'THE impact of what happened today will halve exploration activity for the next five years and I can tell you as Gospel, because we spent the last six years in the farm-out market." David Horgan, CEO Petrel Resources, Wednesday, on TV3's Tonight with Ivan Yates.
Grand so, I told the Petrel Resources CEO, take your licence and stuff it. Probably a bit harsh, but I've a low threshold for gamesmanship from industry lobbies.

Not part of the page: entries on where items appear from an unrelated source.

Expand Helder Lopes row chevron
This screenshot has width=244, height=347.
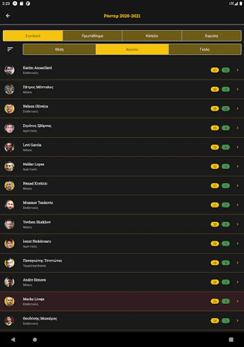(237, 167)
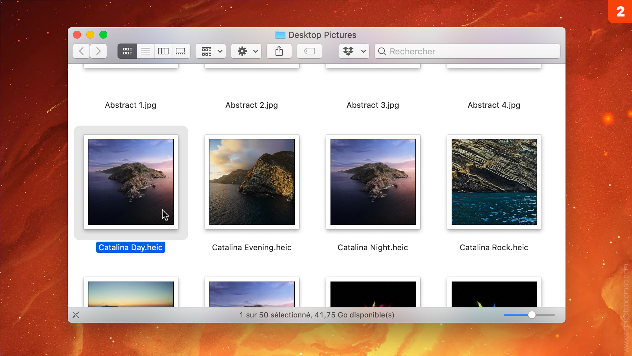Click the crossed tools icon in status bar
Screen dimensions: 632x356
(x=76, y=315)
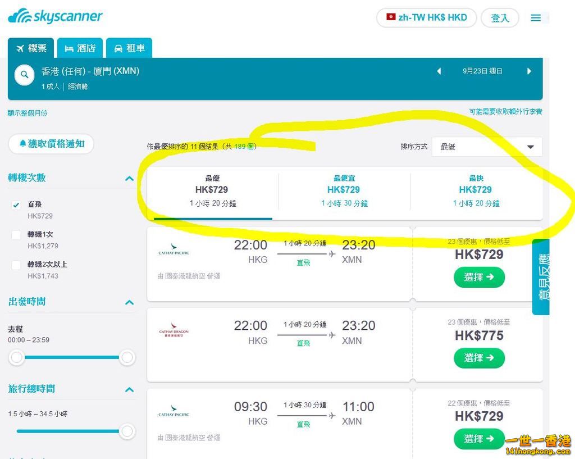Image resolution: width=575 pixels, height=459 pixels.
Task: Click the right handle of 旅行總時間 slider
Action: 127,431
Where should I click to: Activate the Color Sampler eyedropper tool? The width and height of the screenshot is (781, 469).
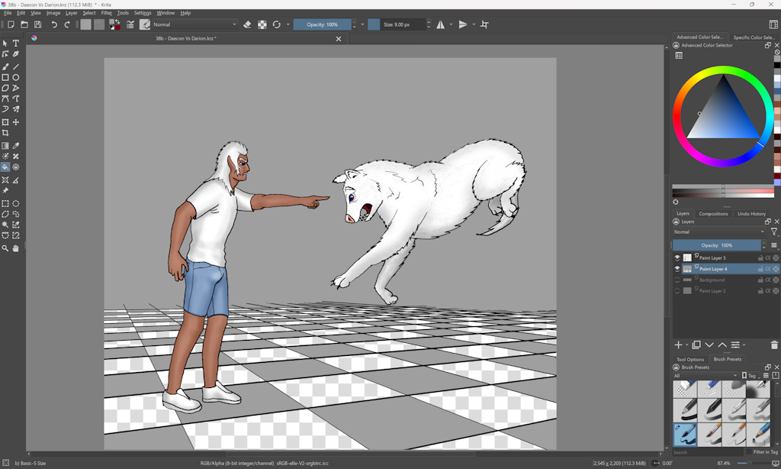tap(16, 146)
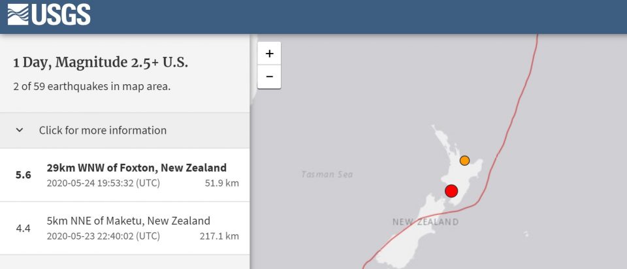Viewport: 627px width, 269px height.
Task: Expand the chevron beside Click for more information
Action: tap(20, 130)
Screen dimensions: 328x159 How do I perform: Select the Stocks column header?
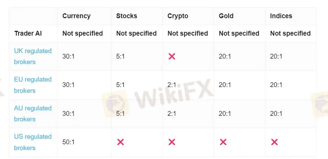click(127, 16)
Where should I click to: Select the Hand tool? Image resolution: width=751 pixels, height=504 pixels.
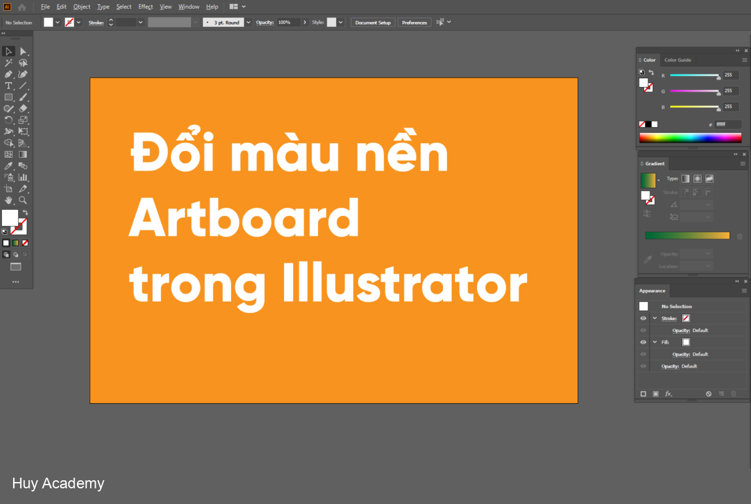point(8,200)
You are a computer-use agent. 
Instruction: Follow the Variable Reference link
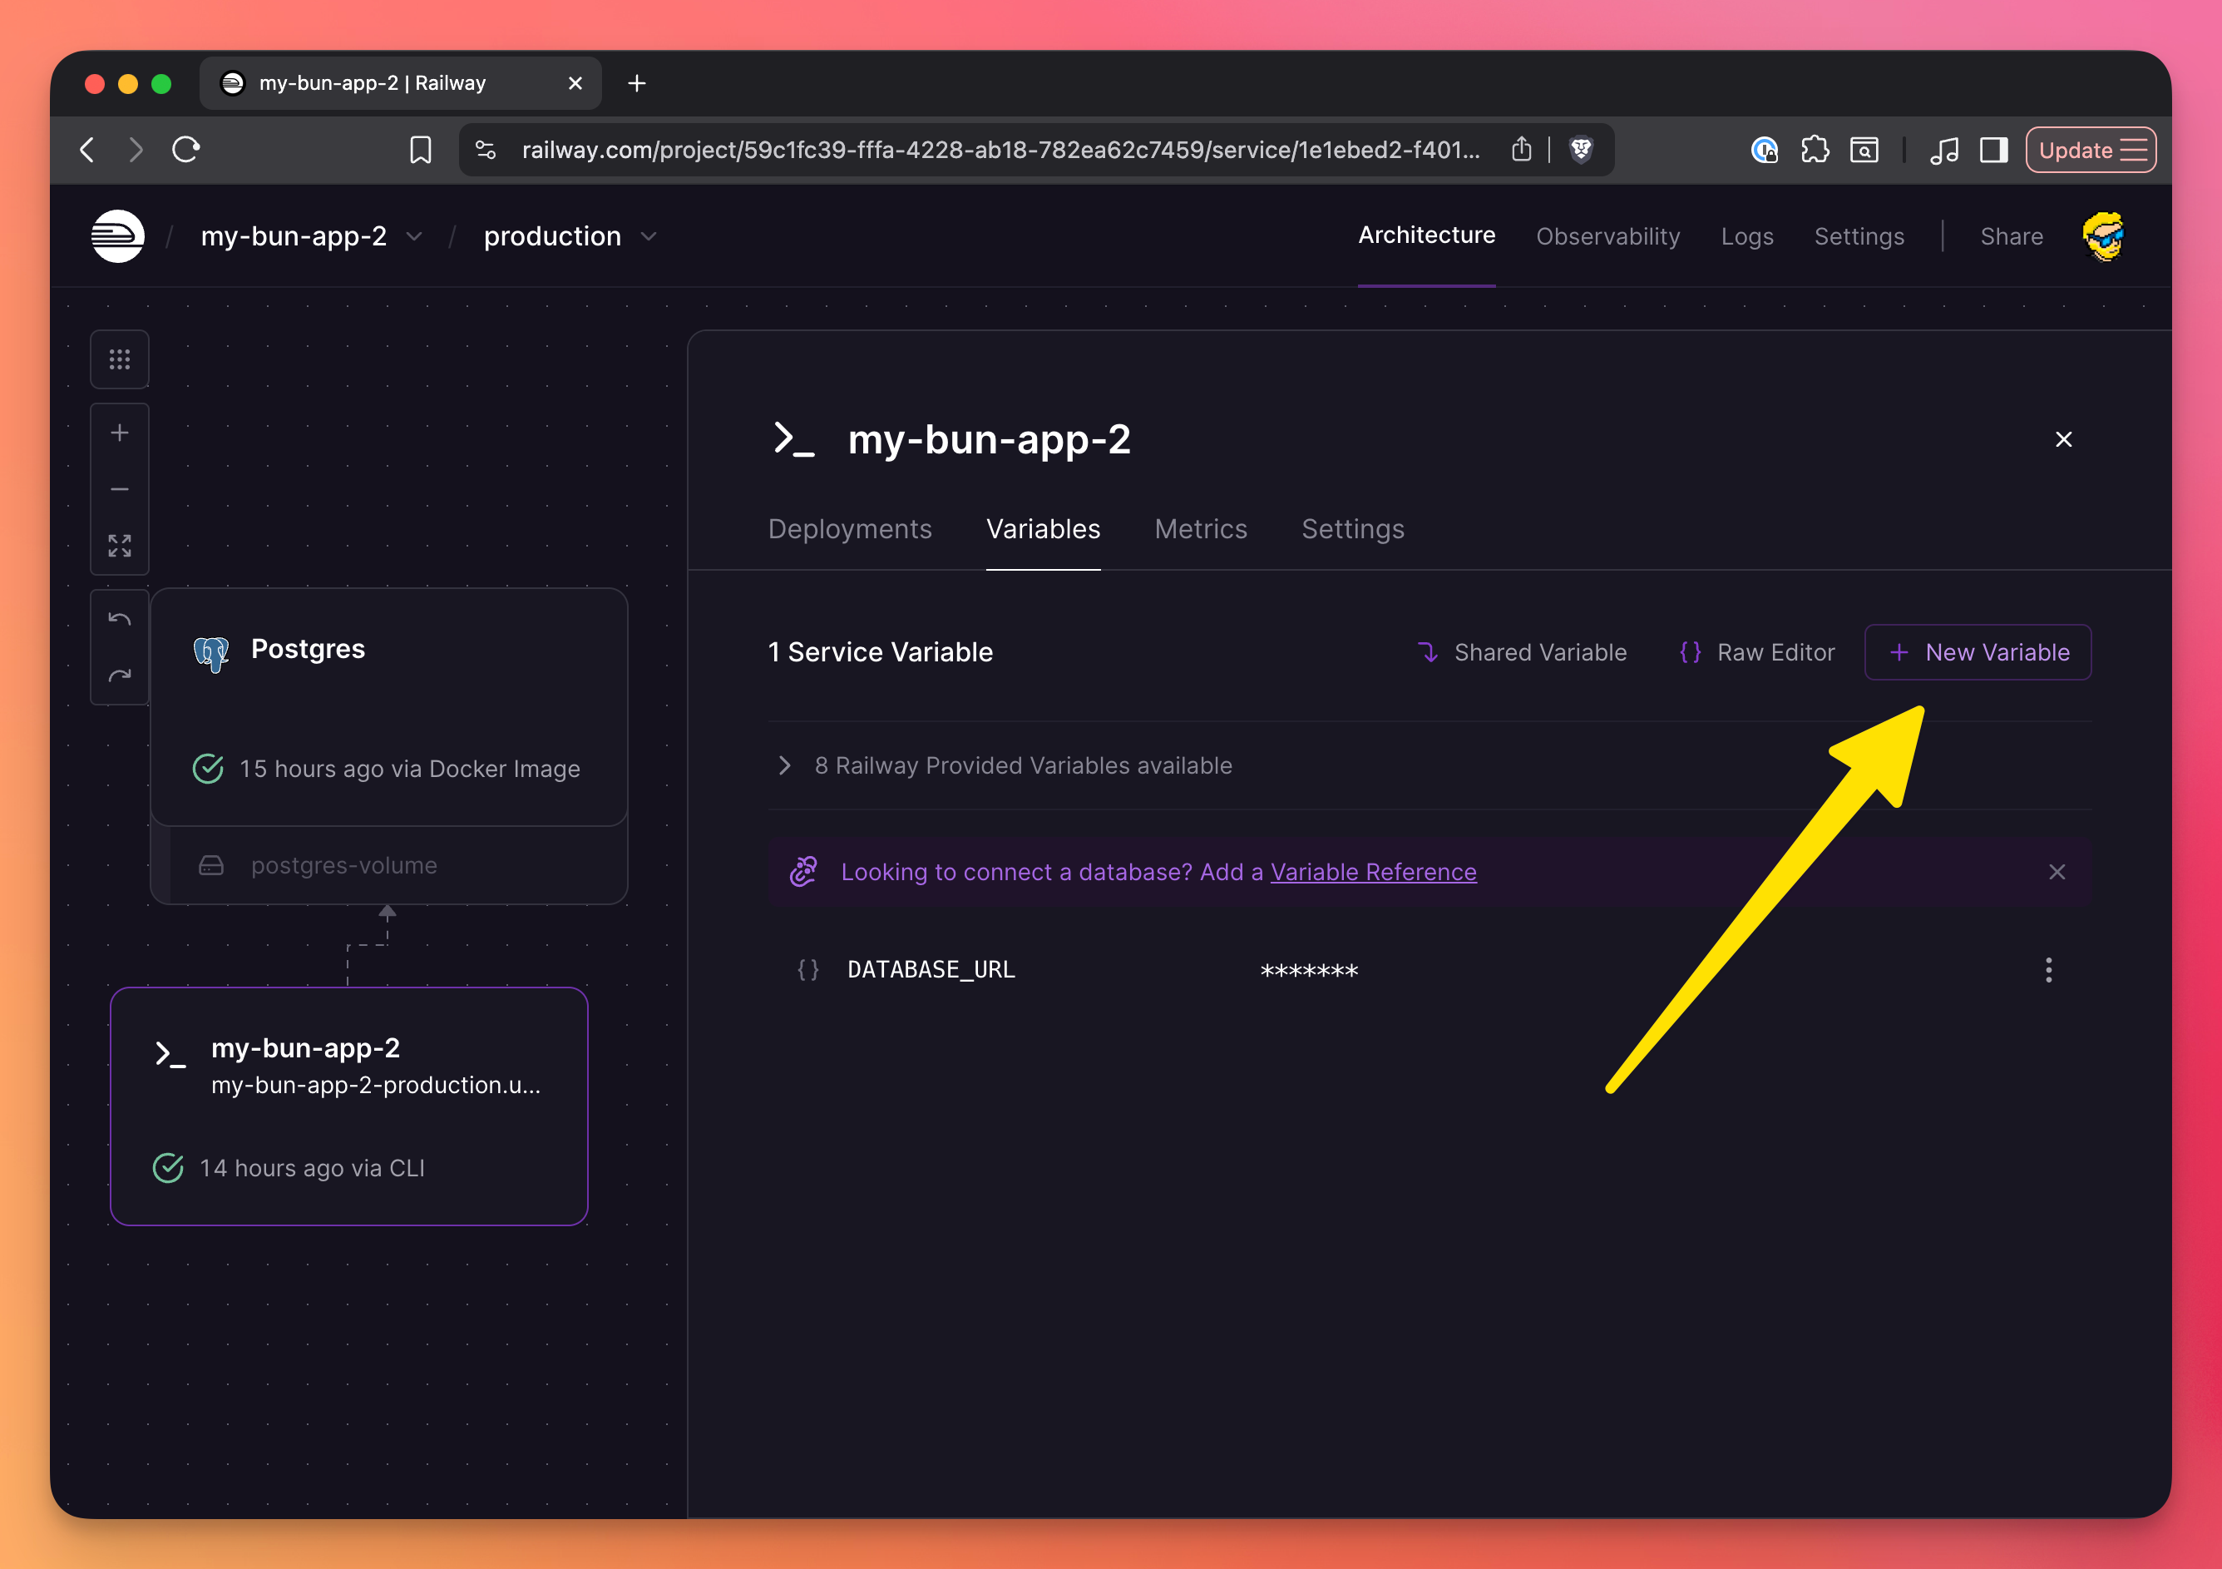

Leaving TV3, I joked with Horgan about looking forward to seeing his company's notice to quit Irish waters in the newspapers but I doubted I'd see any.

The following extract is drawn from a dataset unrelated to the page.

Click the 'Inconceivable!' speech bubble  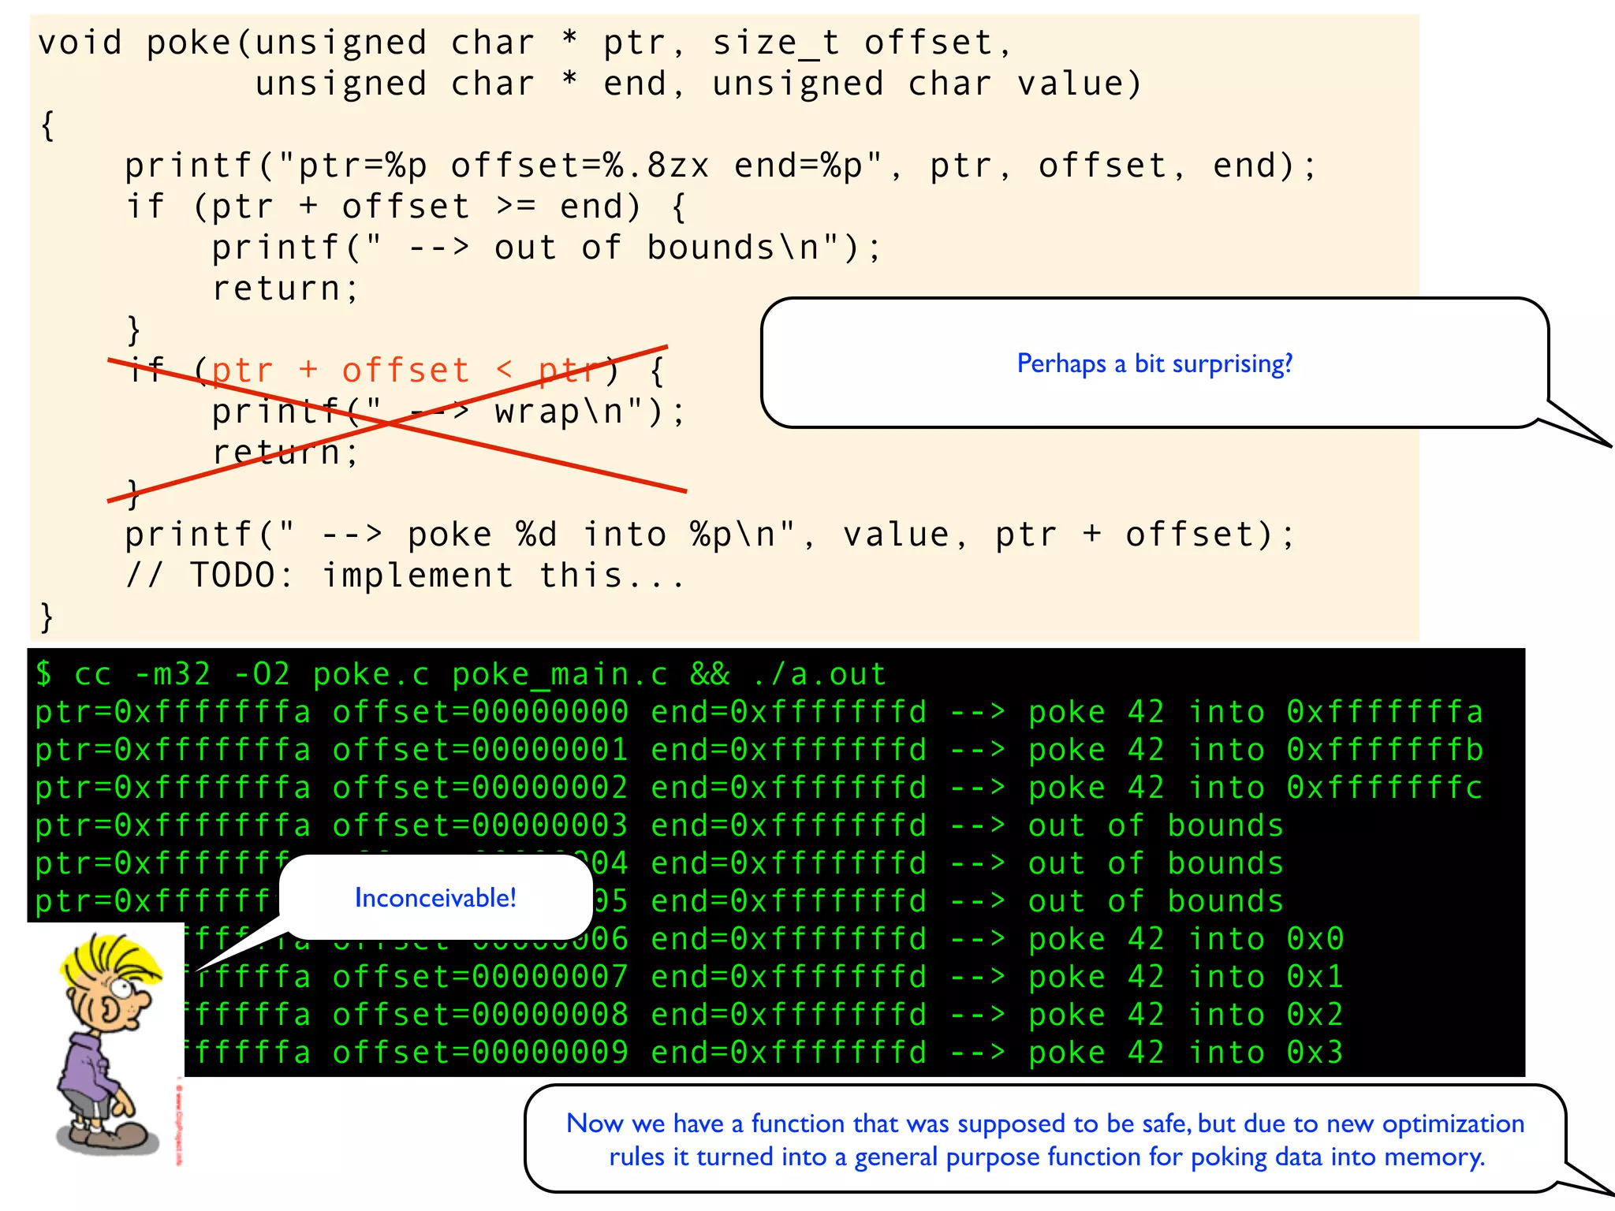click(435, 897)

He'd previously told an industry conference in the Burlington Hotel "we have long known Ireland's offshore Porcupine Basin is a hydrocarbon province, our recent work identified a number of high potential prospects, at least one we believe has a billion-barrel potential".
Millions of us believe in God, even though there's no hard evidence, but, based on a common reaction to this debate, many of us refuse to believe in the probability of offshore oil and gas despite evidence of it all around us, off Norway and Britain and across the Atlantic off Newfoundland. Since 1987, we've tolerated giving that potential away in the hope of raising some corporation tax in the future when we'll buy back our own oil and gas at international prices from our 'partners'. Gas is about to come ashore from Corrib, billions of it, but we won't get a sausage because we've relied on trying to extract tax revenues off the bottom line.

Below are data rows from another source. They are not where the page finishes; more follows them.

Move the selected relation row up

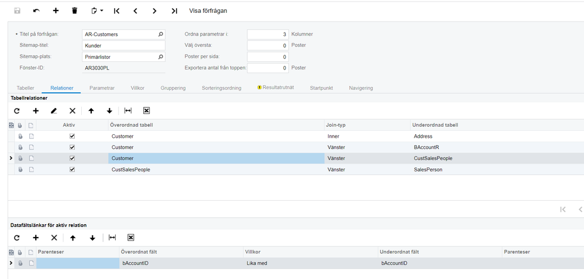91,110
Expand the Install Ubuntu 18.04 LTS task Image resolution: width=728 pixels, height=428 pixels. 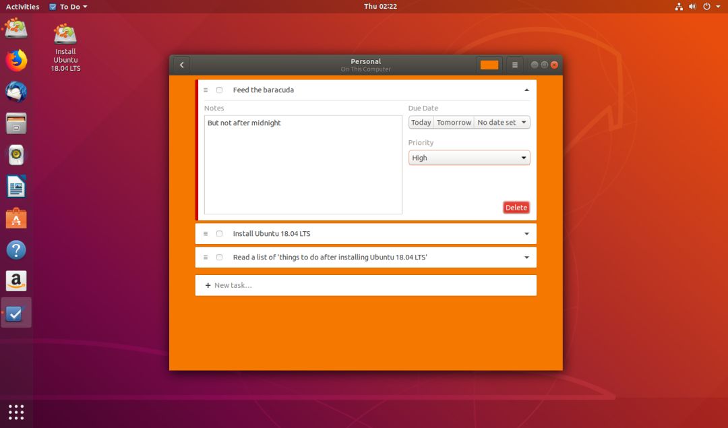point(526,234)
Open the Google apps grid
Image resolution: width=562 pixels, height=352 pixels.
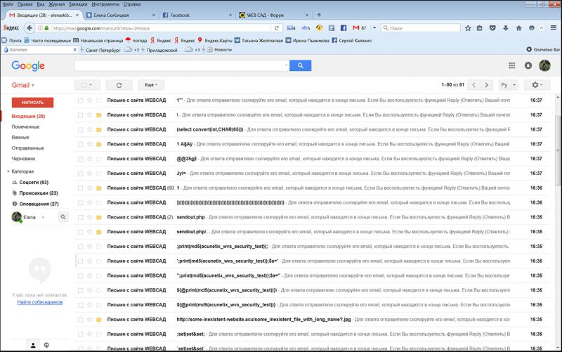tap(511, 65)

That changed last week in an important first baby step; the Wood Mackenzie report has come in and Pat Rabbitte, Minister for Communications Energy & Natural Resources, announced that he is adopting its findings. So what's in the report and what does it mean for Ireland's higher risk frontier location, 90 per cent of which remains unexplored?
The U-turn on government policy is the recognition that attempting to recover economic rents due to the Irish people purely by chasing elusive profits, below the line, needs changing. A royalty-type charge of 5 per cent, an advance payment of the new Petroleum Production Tax (PPT), is now being introduced because, as the report makes clear, "if it becomes apparent that the Government will receive no revenue until costs are recovered, this could lead to political pressure on Government to change the terms for the field. A guaranteed flow of revenue for the Government from each field will reduce the risk of potential instability". Kicking up a fuss works.
In further implicit criticism of the existing regime, the report author, Wood Mackenzie, substitutes the field surcharge tax known as Profit Resource Rent Tax (PRRT), introduced in 2007 by Green minister Eamon Ryan, with PPT because "PRRT only becomes payable once the producer's after-tax profits reach a certain multiple of its capital expenditure so will usually only become payable later in a field's life". Precisely – think 20 years plus.
The effect of the changes is to raise the State maximum take-out to a ceiling of 55 per cent of profits, up from 40 per cent but still well below international pricing, so are the changes to be made retrospective? The answer is an emphatic no for fear of creating instability among exploration companies, a risk that the British government was quite happy to take when it recently tightened its pricing.
But the nominal rate of tax, capped at 55 per cent and comprising corporation tax of 25 per cent and PPT, remains largely a meaningless exercise given the breathtaking scope for profit shifting and the continuance of undisturbed rights to 100 per cent capital allowances on all expenditure going back 25 years. Until these are tackled, the new 5 per cent above-line charge remains the only hope for the Irish people to recover any early cash.
But the most significant development in the report is the U-turn from a strong head wind of apathy and resistance by both the department and industry to a light tail wind towards a new destination; Wood Mackenzie has accepted that Ireland must seriously examine moving towards Production Sharing Contracts (PSCs) in tandem with the establishment of a National Oil Company, (NOC) which is precisely what Own Our Oil has advocated in discussions with the consultants and in the recent book.
Production-sharing largely eliminates the risk of retroactive tax changes that can destabilise private risk-taking and, crucially, positions the Irish people to immediately benefit at a significant level as soon as oil and gas is beached. A national oil exploration company, mimicking what the Norwegians did with Statoil, affords the opportunity for public private partnerships that includes expertise and know-how transfers over time; industry comes with the private capital, the State with the undersea resources.
Wood Mackenzie, which was appointed to examine if Ireland's pricing was 'fit for purpose', had a few months to deliver its findings before the June licensing round and had neither the scope nor the time to properly flesh out how these game-changers would work in practice, but makes it quite clear for the next Minister for Communications, Energy and Natural Resources: "We recommend that the current concession system is retained but that the pros and cons of moving to a PSC system are considered in tandem with the discussions around the possible establishment of a NOC."
The main takeaway from last Wednesday's conference is that this implements an incremental step towards a new destination to be scoped out with further work. That being the case, the question we are left with is why the current licensing round is not simply abandoned until we finally get it right – why continue to give away resources for a handful of coloured beans? Next minister up, please.